[Opening RECORDS PROVIDED section]

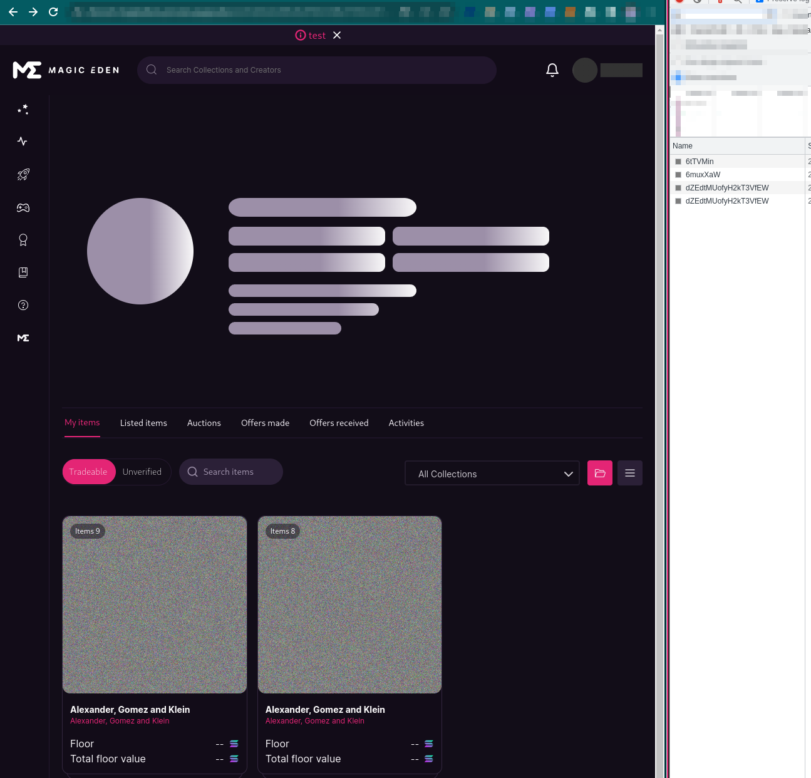Click the Search Collections and Creators field
This screenshot has height=778, width=811.
click(x=317, y=70)
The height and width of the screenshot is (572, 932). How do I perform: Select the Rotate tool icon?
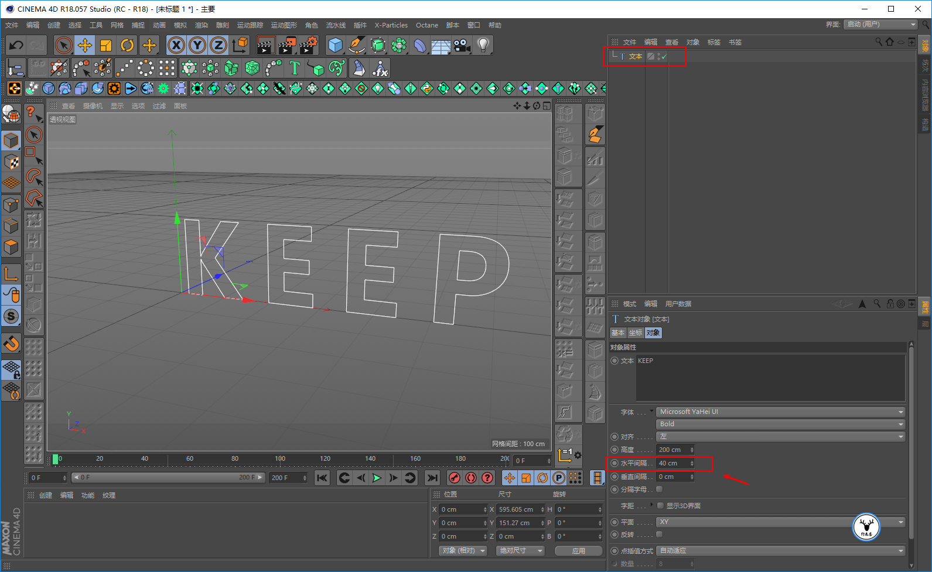127,45
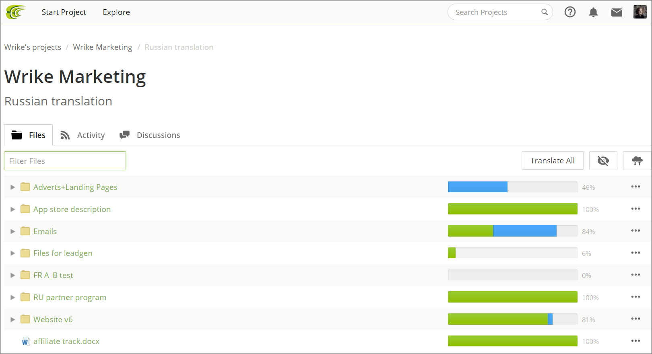Open the messages envelope icon
This screenshot has width=652, height=354.
[617, 12]
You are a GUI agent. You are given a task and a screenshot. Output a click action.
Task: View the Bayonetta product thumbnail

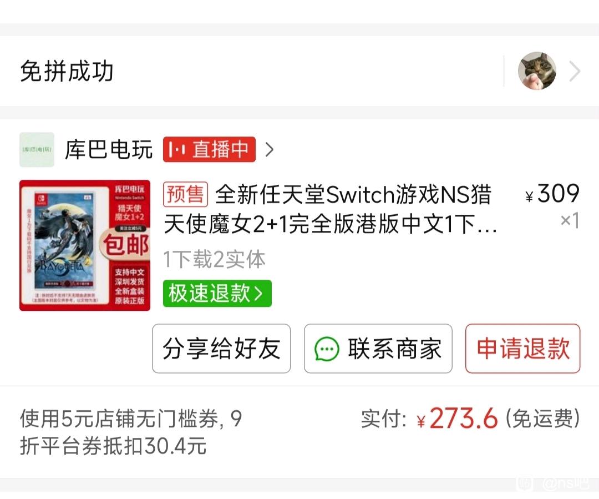pyautogui.click(x=85, y=245)
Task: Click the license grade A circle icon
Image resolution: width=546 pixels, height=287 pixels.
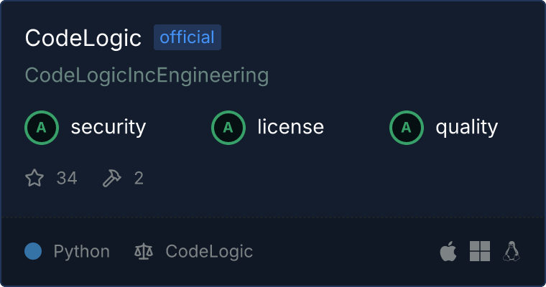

[Closing RECORDS PROVIDED section]

**WORK TO COMPLETE**
Write the lines out word for word, starting at the one with "You are a GUI" and stopping after the last line of the material above, with pictures excluded.

**TASK RESULT**
You are a GUI agent. You are given a task and a screenshot. Output a click action.
Task: View the Bayonetta product thumbnail

pyautogui.click(x=85, y=245)
Task: Click the license grade A circle icon
Image resolution: width=546 pixels, height=287 pixels.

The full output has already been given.